From the same ‘stable’ as the remarkable rise-and-rise story about Evan Williams a month and a half ago, we now offer you another tale with goalkeepers as its central theme.
Again, we acknowledge Wirral-based Rob Gandy, still a Molineux season ticket holder despite leaving these parts three and a half decades ago, for both his excellent power of recall and for the unusual access that enabled him to witness the event we are about to describe.
We should stress that Terry Wharton, the other character central to the anecdote, has no recollection of the incident but he did play some 350 League matches for his various clubs plus any number of reserve games and the type of fixture we now refer to.
Rob had his memory jogged by reading of Terry’s pride at having an unblemished (or should that now be ‘virtually unblemished’?) penalty record other than the one he missed playing for Wolves in their victorious campaign in Los Angeles in the summer of 1967…..
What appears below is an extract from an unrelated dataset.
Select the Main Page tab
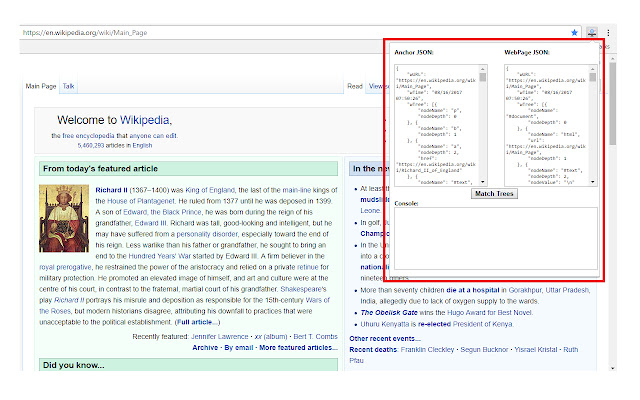pyautogui.click(x=42, y=87)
Our readers might recall from Rob’s earlier article that he used to work part-time for Bayliss News Agency in Wolverhampton, who despatched him on this occasion to Walsall’s old Fellows Park ground to cover a pre-season friendly against Bolton in about 1970.
“I was ‘runner’ to the well-known local freelance journalist Ron Warrilow and used to go to matches with him,” he wrote. “As I recall, Ron and I had gone to cover the game for a Bolton newspaper or the Manchester Evening News – in either case, it would have been for their ‘Pink.’
“At some point, Bolton were awarded a penalty and up stepped Terry Wharton to take it. Facing him in goal was Phil Parkes (not the well-known Wolves one but the namesake who went on to QPR, West Ham and England).
“There was the usual looking at each other before the referee blew his whistle, then Terry moved forward and hit the ball with all the power that was his trademark.
“Phil leapt into the air and, rather than specifically try to see where the ball was going, spreadeagled himself in the middle of his goal, with arms and legs outstretched. He was obviously just hoping the ball would somehow hit him.
“Terry’s shot hurtled straight down the middle at waist height, hit Phil’s backside and flew high over the bar. It was arguably the funniest save I have ever seen. Ron and I just fell about laughing!”
Following around 110 games for Bolton and then more than 20 for Crystal Palace, Wharton was taken to the Saddlers by Ronnie Allen, the man under whom he had shone at Molineux from the mid-1960s.
Alas, the winger played only one competitive first-team game for them – as a no 11 in a 2-0 Third Division home win against Shrewsbury in December, 1973, the month in which Allen left his post.